I banged up the bottom of my car cruising a bumpy back road in too good a mood, so I’ve been inactive and incommunicado for a few days. I’m back at my friends’ house in the Catskill Mountains, rediscovering garlic and ginger. I’ll need a hydroponic spice farm to get through a long quarantine.
An architect wants to know why I quit the profession. Evelyn does, too, so here goes: I got fed up with the tech race. Designers have elevated software above craft. Me, I like a blank sheet of paper. It glows and frightens. It provokes.
But there’s more to it. My breakthrough career crisis came after the first real estate crash, while swine flu was menacing America. I was working as a young drone at a boutique firm that was excited to have landed a plush gig planning a McMansion in Westchester.
That was when I met my partner Fitch, a more-seasoned architect with a sense of humor that’s so dry it feels like sandpaper. We couldn’t be more different: He writes architectural software for kicks, dreams of hitting it big with a killer modular design. Fitch’s droopy eyes never fail to spot trouble on a project—something he probably picked up when one of his early designs installed an elevator backward. “Treat every assignment as your last,” he counseled me in what seemed the infancy of my promising career. “One of them will be.”
The project that did me in required the removal of several structures—a gorgeous 19th Century Robber Baron manor, a rocky hill, some ancient maple trees, and a timeless, towering oak. The dream residence was to be a showpiece of gadgets, colors, and shapes ripped by the client’s wife from fashion magazines (and revised monthly with much fussing).

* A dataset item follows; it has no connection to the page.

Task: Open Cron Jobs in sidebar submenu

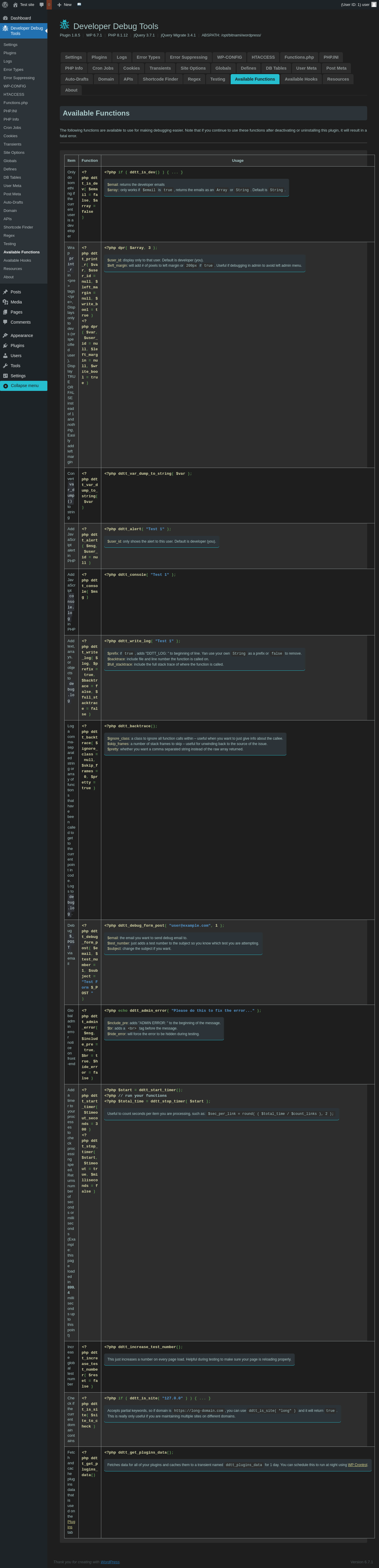Action: click(12, 128)
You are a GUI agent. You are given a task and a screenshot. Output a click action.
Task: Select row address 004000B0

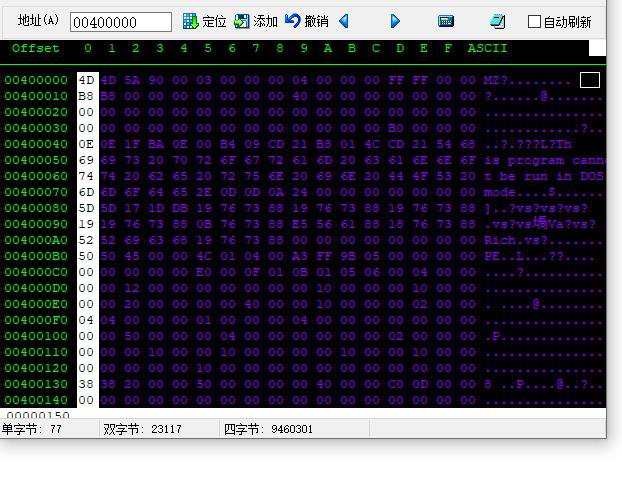tap(37, 256)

Fitch explained that the spouse’s inability to marry any design for longer than eight weeks made this project a slow-motion rush job. “We could be in a hurry for years,” he exulted over free tequila one night at a dive bar he’d designed on the side five years earlier. In a wretched economy, he said, the client he called ‘McMissus’ would fund our lives indefinitely.
Transcendently Trashed
I worked hard, staying at the office later and later at night, drinking more and more to recover from it. One Sunday, I made the mistake of smoking a joint when no one was at the job site and I had to check a detail. The place’s beauty smote me. What Fitch called the Trash Mahal wasn’t funny.
Suddenly the owner drove up in a blue Porsche, alone. The guy turned out to be more of a techie than a hedge funder. He was a rather nice, slightly abstract quant with spiky hair that was prematurely frosting as he designed his firm’s trading programs—its essential identity, I guess. I wasn’t supposed to communicate directly with clients, but he wanted to show me the old mansion. As we toured it like kids in a haunted house (complete with a secret passageway), he volunteered that he hated to tear it down.
My mind exploded with ideas. What if we repurposed the mansion as a classic annex to the modern palace his wife wanted? History could survive by bowing to her gleaming, glass manse. Our client yearned to keep contemplating that oak from the gray stone tower, which turned out to be an ideal spot for contemplative smoking.
At work the next day, I told Fitch I intended to pitch an alternative—a contemporary structure that could coexist dynamically with the old one. He lurched out to smoke a cigarette on the corner—never a good sign—and returned to show me a URL for want ads: Architects were clearly not in demand. Cowed, I decided to wait, possibly forever.
The client was less discreet. He told his wife about my idea. Her excitement was lethal.
I was fired a week later, when I showed up 35 minutes late after having toiled till midnight the previous evening. My boss, a dreamy eyed hypocrite who had regarded me “like a son,” accused me of betraying him by trying to exploit our client for side work. He surely knew that was never my intention.
I wish I had pulled a Howard Roark and marched out, denouncing my profession for its immoral mediocrity. (Watch the Roark speech that Ayn Rand forced Hollywood to film in full when they shot The Fountainhead.) I can’t stand being falsely accused—it makes me crazy. My brother framed me for lots of his transgressions when we were kids, and my parents too often believed him.
I left my office quietly, in shock, and then had to fight my way through lies for months just to collect unemployment. I’ve been a lowly contractor ever since. When there’s work.